The dominance paints a picture of external sector vulnerability and reinforces why the Central bank has had to keep interest rates at a record high to get portfolio investors to stay, according to Bismarck Rewane, the chief executive officer at Lagos-based advisory services firm, Financial Derivatives Company (FDC).
“Portfolio flows are volatile and less stable compared to FDI, so this is not entirely good news, as it means the stock, bond and currency markets are vulnerable,” Rewane said in an interview with BusinessDay.
“If the $7.3 billion portfolio flows are pulled out of our external reserves, it leaves $34 billion. That may not break the bank, but it is a trend that must be managed,” Rewane added.
Critics say the government has not created enough bankable projects to stimulate FDI flows, as a yawning infrastructural deficit sometimes suppresses the allure of Africa’s most populated country.
“The government must do more to create an enabling environment for FDI,” one investor told BusinessDay.
“It’s easier to get a Wall Street investor to put hot money in stocks and bonds than to attract capital into the real sectors of the economy.”
Unlike FDI which is more difficult to repatriate, hot money come and go like hurricanes, leaving in its wake a battered currency and financial system volatility.
Back to back declines in portfolio inflows in 2015 and 2016 contributed to the country’s first recession in 25 years and put pressure on the naira- which would go on to plunge over 50 percent against the dollar after a devaluation in June 2016.
Inflation also quickened to an 11-year high of 18 percent, double the CBN’s preferred band of 6-9 percent.
To curtail inflation and stem the tide of portfolio outflows, the apex bank has kept interest rates at a record high 14 percent since July 2016.
Since then, inflation has cooled, sliding the 12th straight month to 15.13 percent in January 2018, while the economy exited recession in the second quarter of 2017 and posted a full-year growth of 0.8 percent compared to a 1.6 percent contraction in 2016.
Foreign inflows have responded to rallying oil prices and improved dollar liquidity in Nigeria, as inflows through the CBN turned positive in 2017 for the first time since 2012, according to data compiled by BusinessDay and sourced from a report on the apex bank’s website that put net inflows at $12 billion.
Increased inflows have rubbed off on external reserves (which has crossed the $40 billion mark for the first time since 2015) and helped stabilise the exchange rate which has been partly helped by the creation of a new window (Nafex) in April 2017 where stock and bond investors can access dollars at a market rate as against the capital controls that prevailed in 2016.
The naira gained 0.2 percent to exchange at N360 per US dollar Thursday at the nafex window, according to trading platform, FMDQ.
Foreign portfolio inflows have ballooned since then, helping the stock market to a three-year high.

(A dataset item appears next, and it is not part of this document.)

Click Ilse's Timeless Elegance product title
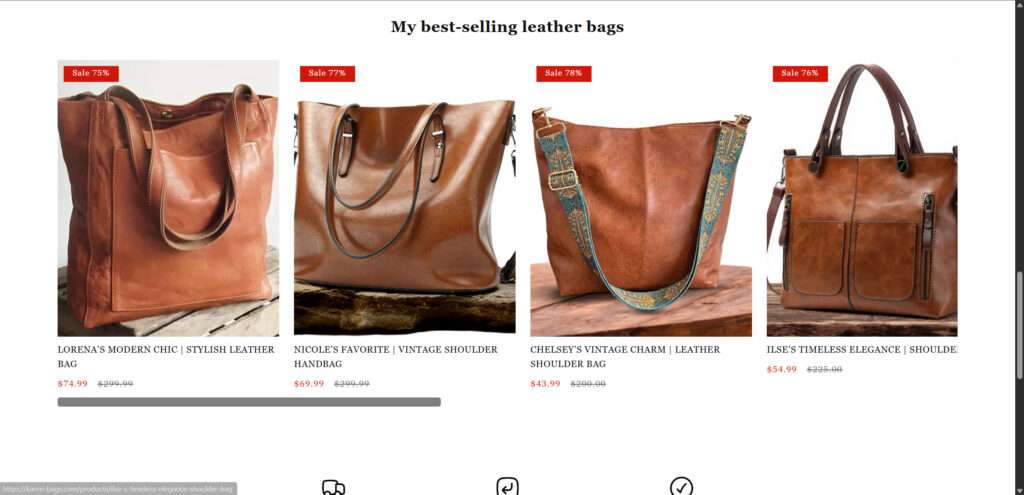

Portfolio flows accounted for 60 percent capital imports, the single largest share compared to FDI and Other Investments.

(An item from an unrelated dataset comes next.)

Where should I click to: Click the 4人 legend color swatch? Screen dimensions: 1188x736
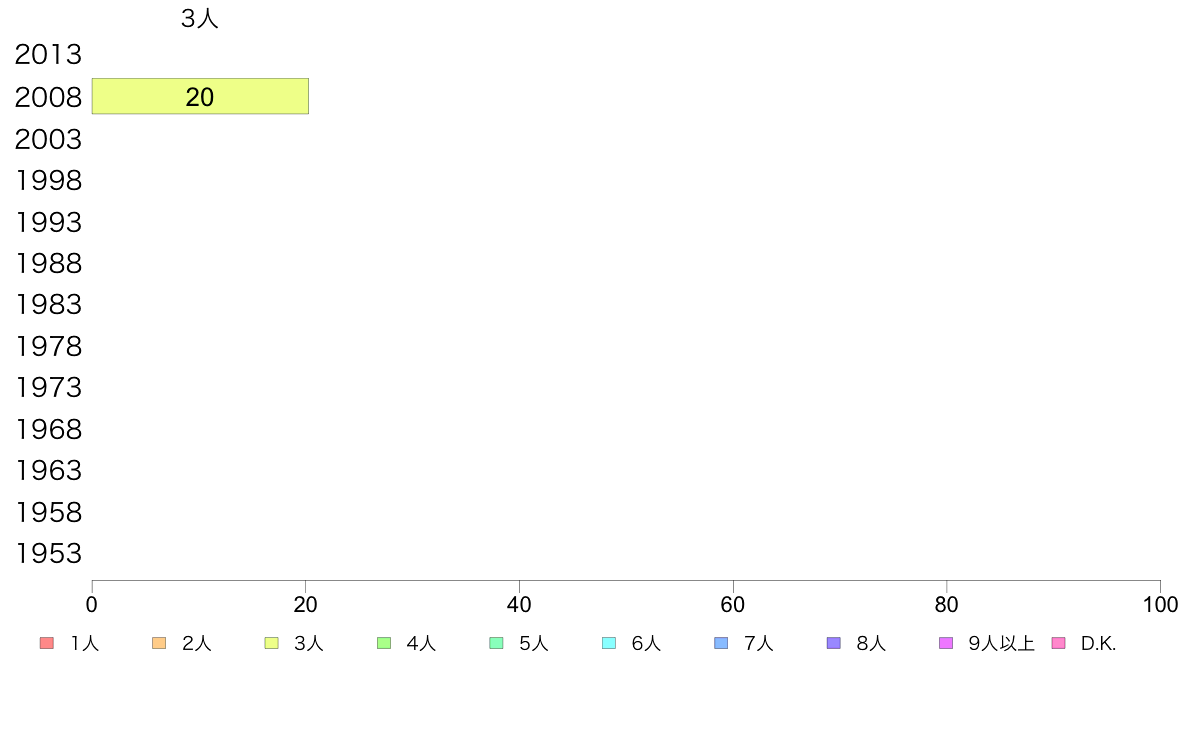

Despite the annual slump, however, FDI rose 223 percent to $378 million in the fourth quarter from $117 million in the third quarter.
That’s the largest quarterly capital since the third quarter of 2015, according to data compiled by BusinessDay.
An improved ranking on the 2018 World Bank ease of doing business hasn’t gone unnoticed among foreign direct investors, a foreign investor told BusinessDay.
“The government seems committed to improving the business climate but there is much more work to be done to address policy flip-flops and bureaucratic red tape,” the investor who declined to be named said.
Nigeria jumped 24 places to 145 of 190 countries on the World Bank ease of doing business index, helping it to a top ten list of global reformers.
A phone call to Yewande Sadiku, the executive secretary of the Nigerian Investment Promotion Commission (NIPC) went unanswered.
The NIPC introduced a host of tax, tariff and sector-specific incentives last year to boost FDI.
Sadiku told BusinessDay last month of plans to further boost FDI in 2018, from hosting direct investors summit to reviewing the NIPC Act to reflect changing dynamics that can lure investments.